Architecture Overview

In general, the import assumes the following setup:

A Camunda engine from which Optimize imports the data.
The Optimize backend, where the data is transformed into an appropriate format for efficient data analysis.
Elasticsearch (ES) or OpenSearch (OS), which serves as the database that Optimize uses to persist all of its formatted data.
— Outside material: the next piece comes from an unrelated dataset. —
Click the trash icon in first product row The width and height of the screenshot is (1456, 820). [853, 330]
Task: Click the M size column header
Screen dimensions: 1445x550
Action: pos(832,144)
The following depicts the setup and how the components communicate with each other:

Optimize queries the engine data using a dedicated Optimize REST-API within the engine, transforms the data, and stores it in its own database such that it can be quickly and easily queried by Optimize when evaluating reports or performing analyses. The reason for having a dedicated REST endpoint for Optimize is performance: the default REST-API adds a lot of complexity to retrieve the data from the engine database, which can result in low performance for large data sets. Please note the following limitations regarding the data in Optimize’s database:

The data is only a near real-time representation of the engine database. This means the database may not contain the data of the most recent time frame, e.g. the last two minutes, but all the previous data should be synchronized.
Optimize only imports the data it needs for its analysis. The rest is omitted and won’t be available for further investigation. Currently, Optimize imports:
- the history of the activity instances
- the history of the process instances
- the history of variables with the limitation that Optimize only imports primitive types and keeps only the latest version of the variable
- the history of User Tasks belonging to process instances
- the history of incidents with the exception of incidents that occurred due to the history cleanup job or a timer start event job running out of retries
- process definitions
- process definition XMLs
- decision definitions
- definition deployment information
- historic decision instances with input and output
- tenants
- the historic identity link logs

Please refer to the Import Procedure section for a more detailed description of how Optimize imports engine data.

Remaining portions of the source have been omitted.